La Serie A riparte subito, la Serie B slitta: due pesi e due misure nei recuperi post-lutto

L’Udinese torna in campo contro il Torino già domani, mentre la Serie B rimanda la 34ª giornata oltre il termine del campionato: scelte opposte che alimentano polemiche. Possibile il recupero di Florian Thauvin?

La Lega Serie A ha optato per una linea chiara e tempestiva: recuperare immediatamente le partite rinviate ieri per il lutto nazionale, evitando alterazioni nel calendario e nella regolarità del torneo. Così, già domani, l’Udinese affronterà il Torino allo stadio “Olimpico Grande Torino“, in uno dei primi match riprogrammati dopo lo stop causato dalla scomparsa di Papa Francesco.

Udinese in campo, ma con dubbi in formazione

Per il club friulano, la giornata di ieri è stata tutt’altro che ordinaria. La squadra si stava recando allo stadio quando è arrivata la comunicazione ufficiale del rinvio, generando smarrimento e frustrazione. Ora, l’attenzione si sposta sulla disponibilità degli uomini di Runjaic: Florian Thauvin, in dubbio per la gara di ieri, potrebbe recuperare, ma il suo impiego resta incerto. I segnali forniti dal fantasista francese appaiono incoraggianti, ma al massimo il capitano potrà sedersi in panchina.

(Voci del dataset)
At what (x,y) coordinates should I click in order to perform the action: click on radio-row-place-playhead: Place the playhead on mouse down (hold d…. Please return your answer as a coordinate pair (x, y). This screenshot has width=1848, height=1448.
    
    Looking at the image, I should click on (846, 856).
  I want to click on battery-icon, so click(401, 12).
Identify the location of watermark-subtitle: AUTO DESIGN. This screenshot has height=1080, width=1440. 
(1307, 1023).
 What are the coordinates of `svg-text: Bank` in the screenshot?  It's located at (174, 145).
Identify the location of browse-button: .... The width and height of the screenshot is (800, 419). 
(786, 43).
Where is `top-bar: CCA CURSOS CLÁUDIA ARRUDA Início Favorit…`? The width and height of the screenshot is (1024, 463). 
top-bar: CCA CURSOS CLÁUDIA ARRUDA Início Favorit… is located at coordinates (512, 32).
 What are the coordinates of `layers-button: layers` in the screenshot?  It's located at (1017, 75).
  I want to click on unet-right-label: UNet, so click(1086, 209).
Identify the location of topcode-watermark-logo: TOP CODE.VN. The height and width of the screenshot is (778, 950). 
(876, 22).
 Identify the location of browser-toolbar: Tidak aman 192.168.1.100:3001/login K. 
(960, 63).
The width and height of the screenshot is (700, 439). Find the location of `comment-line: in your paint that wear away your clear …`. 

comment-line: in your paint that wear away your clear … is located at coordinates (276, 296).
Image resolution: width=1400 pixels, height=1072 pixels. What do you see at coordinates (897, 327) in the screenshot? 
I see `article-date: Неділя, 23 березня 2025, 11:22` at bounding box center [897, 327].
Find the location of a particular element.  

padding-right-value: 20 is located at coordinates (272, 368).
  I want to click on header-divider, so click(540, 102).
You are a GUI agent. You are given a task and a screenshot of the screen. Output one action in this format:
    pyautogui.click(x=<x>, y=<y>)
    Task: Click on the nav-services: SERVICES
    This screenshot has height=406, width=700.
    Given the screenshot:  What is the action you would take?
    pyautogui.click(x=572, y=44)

> DOMANDE
#1 Secondo l'articolo, contro quale squadra giocherà l'Udinese domani?
#2 Cita dall'articolo il brano che comincia con "Per il club" e finisce con "sedersi in panchina.".

> RISPOSTE ALLE DOMANDE
#1 Contro il Torino.

#2
Per il club friulano, la giornata di ieri è stata tutt’altro che ordinaria. La squadra si stava recando allo stadio quando è arrivata la comunicazione ufficiale del rinvio, generando smarrimento e frustrazione. Ora, l’attenzione si sposta sulla disponibilità degli uomini di Runjaic: Florian Thauvin, in dubbio per la gara di ieri, potrebbe recuperare, ma il suo impiego resta incerto. I segnali forniti dal fantasista francese appaiono incoraggianti, ma al massimo il capitano potrà sedersi in panchina.